The presidential election in the United States may also loom large in Beijing’s strategy. If Beijing uses the six-month timetable to enact the law, it will have the luxury of knowing who China’s adversary in the White House will be: a newly-elected Biden administration or a re-elected Trump administration. While bipartisan criticism of China over its handling of Hong Kong means that the issue will remain a sticking point either way, it’s conceivable that Trump, who has never really supported Hong Kong autonomy amidst his many other criticisms of China over trade policy, could readily offer to drop punitive sanctions over Hong Kong in exchange for promises that China will increase its purchases of American goods. (Trump’s opposition to sanctions against Russia imposed in the wake of the 2014 intervention in Ukraine is instructive.)
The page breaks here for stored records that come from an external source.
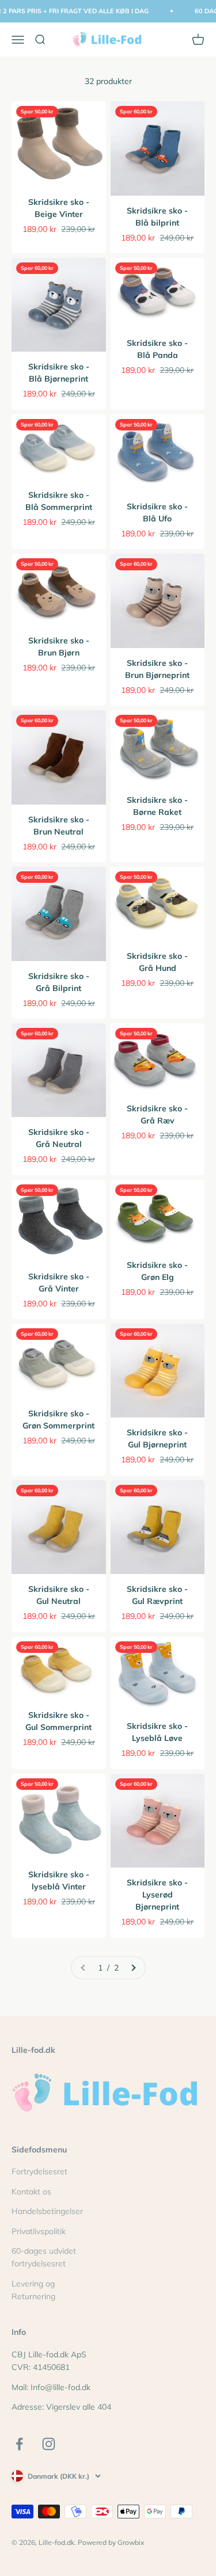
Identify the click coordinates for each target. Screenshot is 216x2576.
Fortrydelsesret (39, 2171)
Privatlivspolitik (39, 2231)
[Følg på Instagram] (48, 2444)
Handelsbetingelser (47, 2211)
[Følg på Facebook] (19, 2444)
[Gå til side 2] (133, 1968)
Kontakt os (31, 2191)
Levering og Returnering (33, 2289)
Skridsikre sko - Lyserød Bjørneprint (157, 1894)
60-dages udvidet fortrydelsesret (44, 2257)
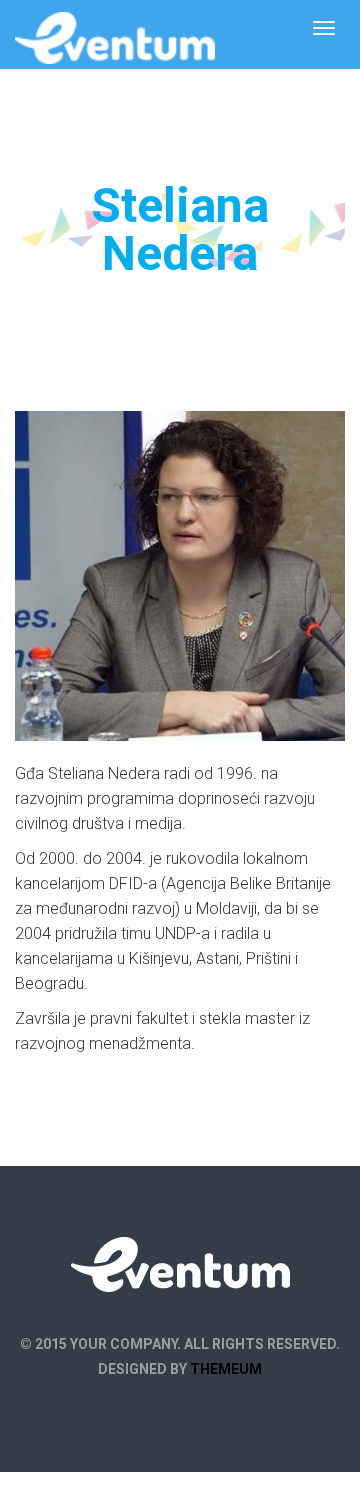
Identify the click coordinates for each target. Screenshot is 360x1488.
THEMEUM (226, 1369)
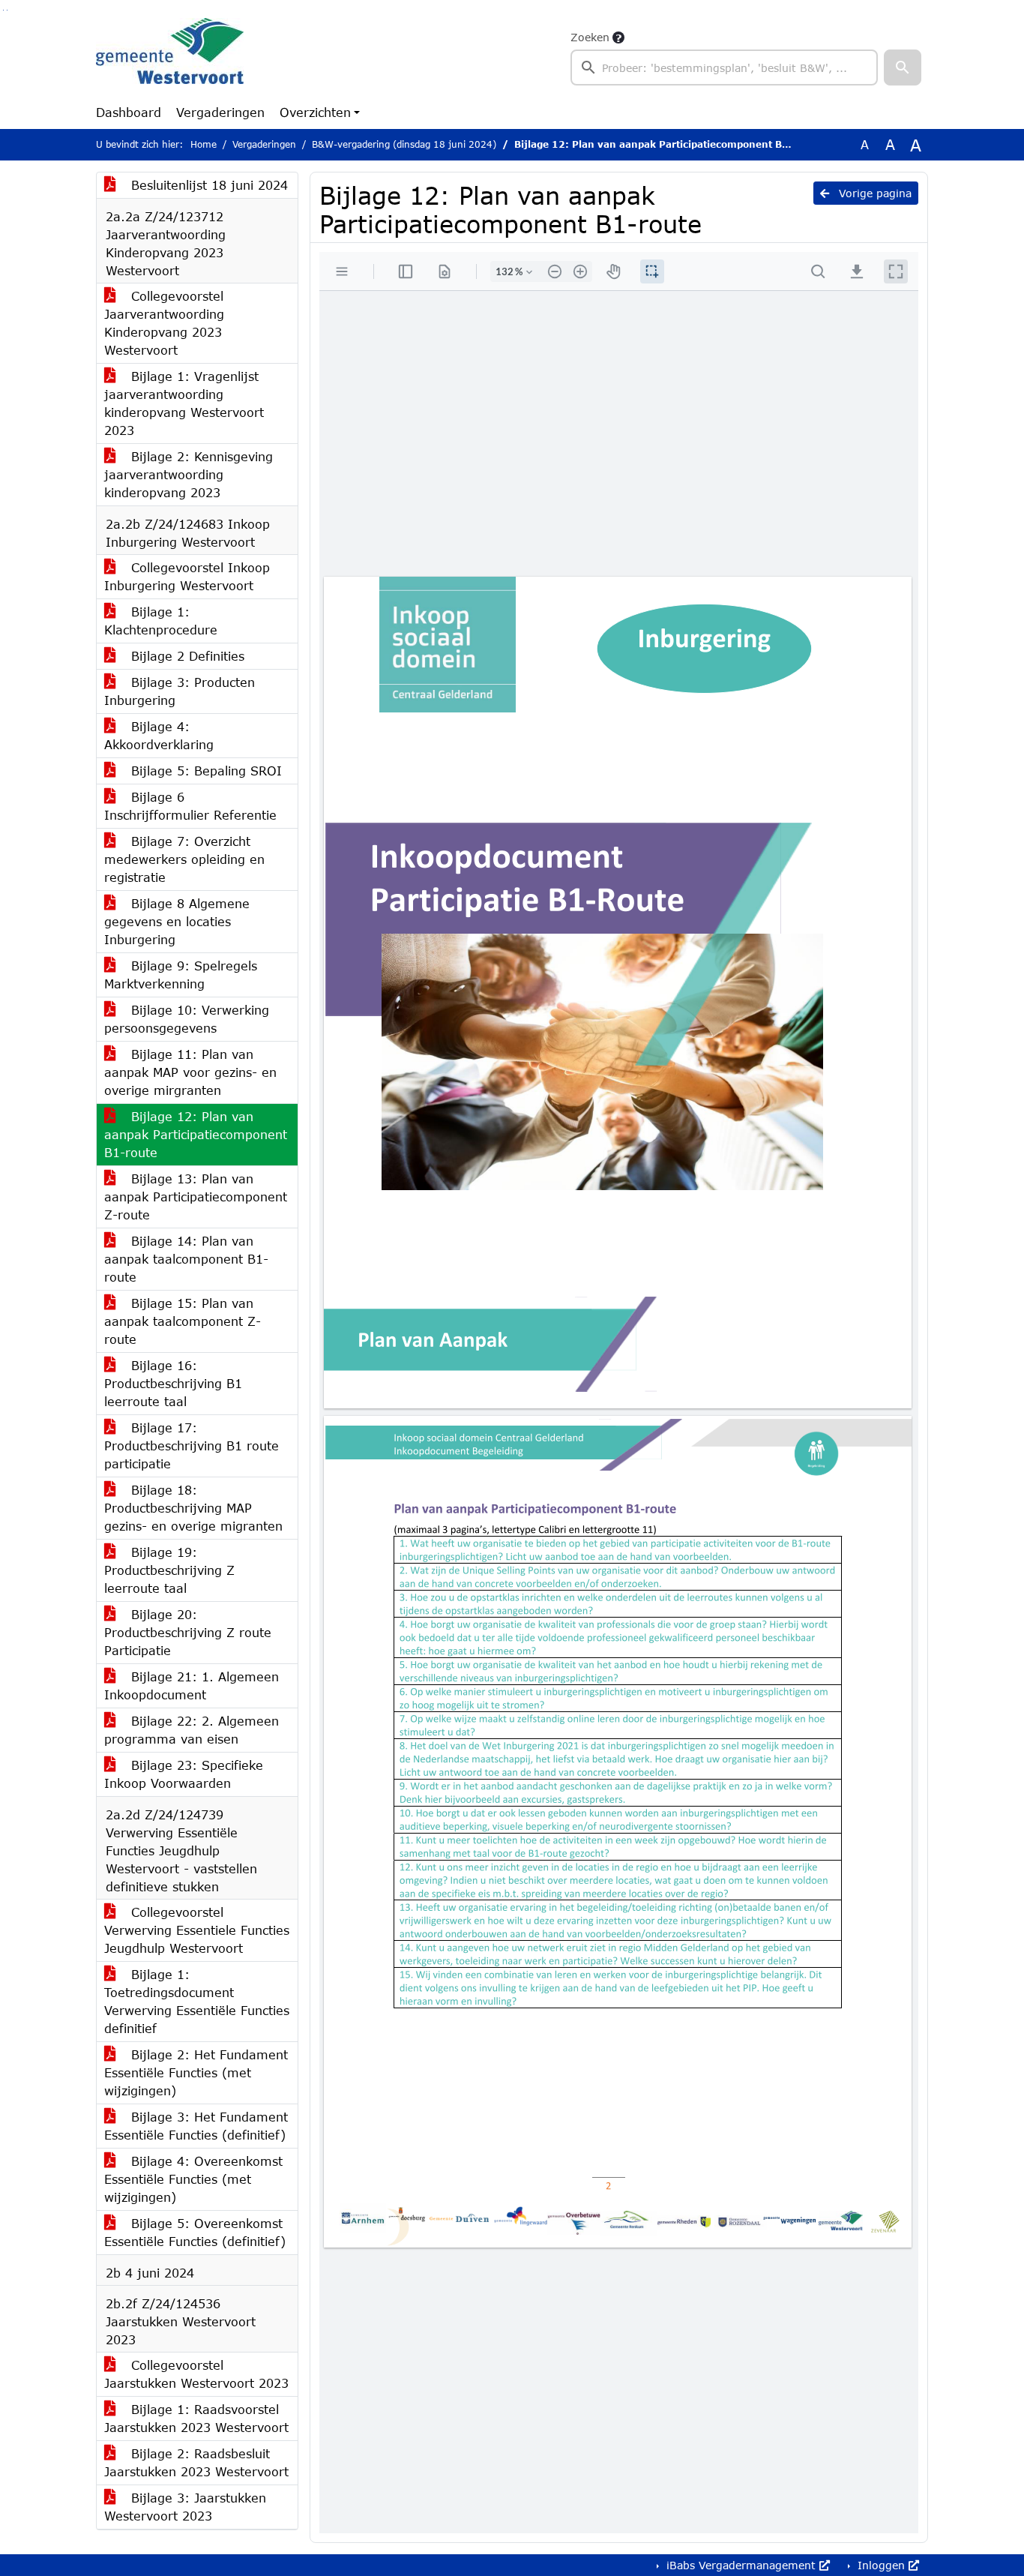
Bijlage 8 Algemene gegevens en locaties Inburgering (177, 921)
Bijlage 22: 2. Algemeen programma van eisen (191, 1730)
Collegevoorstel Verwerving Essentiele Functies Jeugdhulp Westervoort (196, 1930)
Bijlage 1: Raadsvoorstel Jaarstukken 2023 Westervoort (196, 2418)
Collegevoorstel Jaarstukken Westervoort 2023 (196, 2374)
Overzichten (315, 112)
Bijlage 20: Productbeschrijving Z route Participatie (187, 1632)
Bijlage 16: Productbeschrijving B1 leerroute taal (173, 1383)
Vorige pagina (873, 193)
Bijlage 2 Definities (185, 656)
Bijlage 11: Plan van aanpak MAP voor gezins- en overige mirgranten (190, 1072)
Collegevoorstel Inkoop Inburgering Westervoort (187, 576)
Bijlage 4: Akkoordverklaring (159, 735)
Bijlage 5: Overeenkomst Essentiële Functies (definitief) (195, 2232)
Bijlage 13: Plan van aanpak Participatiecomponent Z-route (195, 1196)
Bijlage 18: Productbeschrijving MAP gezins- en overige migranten (193, 1508)
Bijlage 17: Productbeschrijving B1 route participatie (191, 1445)
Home (203, 144)
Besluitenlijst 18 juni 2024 (207, 185)
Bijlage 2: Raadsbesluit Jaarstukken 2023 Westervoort (196, 2462)
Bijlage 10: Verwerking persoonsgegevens (186, 1019)
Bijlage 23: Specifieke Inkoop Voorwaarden (183, 1774)
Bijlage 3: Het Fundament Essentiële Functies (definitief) (196, 2126)
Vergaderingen (220, 112)
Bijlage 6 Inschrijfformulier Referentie (190, 806)
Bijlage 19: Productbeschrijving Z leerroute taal (169, 1570)
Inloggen (881, 2565)
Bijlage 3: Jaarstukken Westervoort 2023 (185, 2507)
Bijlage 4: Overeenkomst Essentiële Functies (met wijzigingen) (193, 2179)
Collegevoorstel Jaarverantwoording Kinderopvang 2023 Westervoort (164, 323)
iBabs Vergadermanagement (741, 2565)
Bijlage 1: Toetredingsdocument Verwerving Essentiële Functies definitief (196, 2001)
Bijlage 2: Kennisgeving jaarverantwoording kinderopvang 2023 (188, 474)
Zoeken (589, 37)
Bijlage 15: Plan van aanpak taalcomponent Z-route (182, 1321)
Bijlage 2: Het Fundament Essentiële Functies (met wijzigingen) (196, 2072)
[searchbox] (724, 67)
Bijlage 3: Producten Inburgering (179, 691)
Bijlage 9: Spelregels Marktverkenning (180, 974)
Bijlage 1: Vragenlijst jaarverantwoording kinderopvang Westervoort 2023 (184, 403)
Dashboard (128, 112)
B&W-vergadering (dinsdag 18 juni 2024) (404, 144)
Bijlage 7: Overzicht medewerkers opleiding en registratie (184, 859)
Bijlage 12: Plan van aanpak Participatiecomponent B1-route (195, 1134)
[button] (902, 67)
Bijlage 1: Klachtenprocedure (160, 620)
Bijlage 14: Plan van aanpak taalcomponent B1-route (186, 1259)
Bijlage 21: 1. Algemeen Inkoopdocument (191, 1685)
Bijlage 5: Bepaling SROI (204, 770)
Next month will mark the arrival of milestone anniversaries from last year’s protests. Marchers will attempt to rally on several dates in June, as well as on July 1, the anniversary of the city’s transfer to PRC rule in 1997. The most important question with these events will be the level of force that the Hong Kong government uses to suppress them. If one or more protestors winds up as a martyr in the wake of police measures that become lethal, the stakes will escalate dramatically.
Another crucial question will be the extent to which some protestors adopt violent tactics. Daily images of running street battles in Hong Kong may paradoxically work to Beijing’s advantage, by giving authorities a fresh pretext to crack down.
As never before, the future of the city’s autonomous status hangs in the balance.
Mark W. Frazier is co-director of the India China Institute and professor of politics at The New School for Social Research and author of The Power of Place: Contentious Politics in Twentieth Century Shanghai and Bombay (Cambridge University Press, 2019).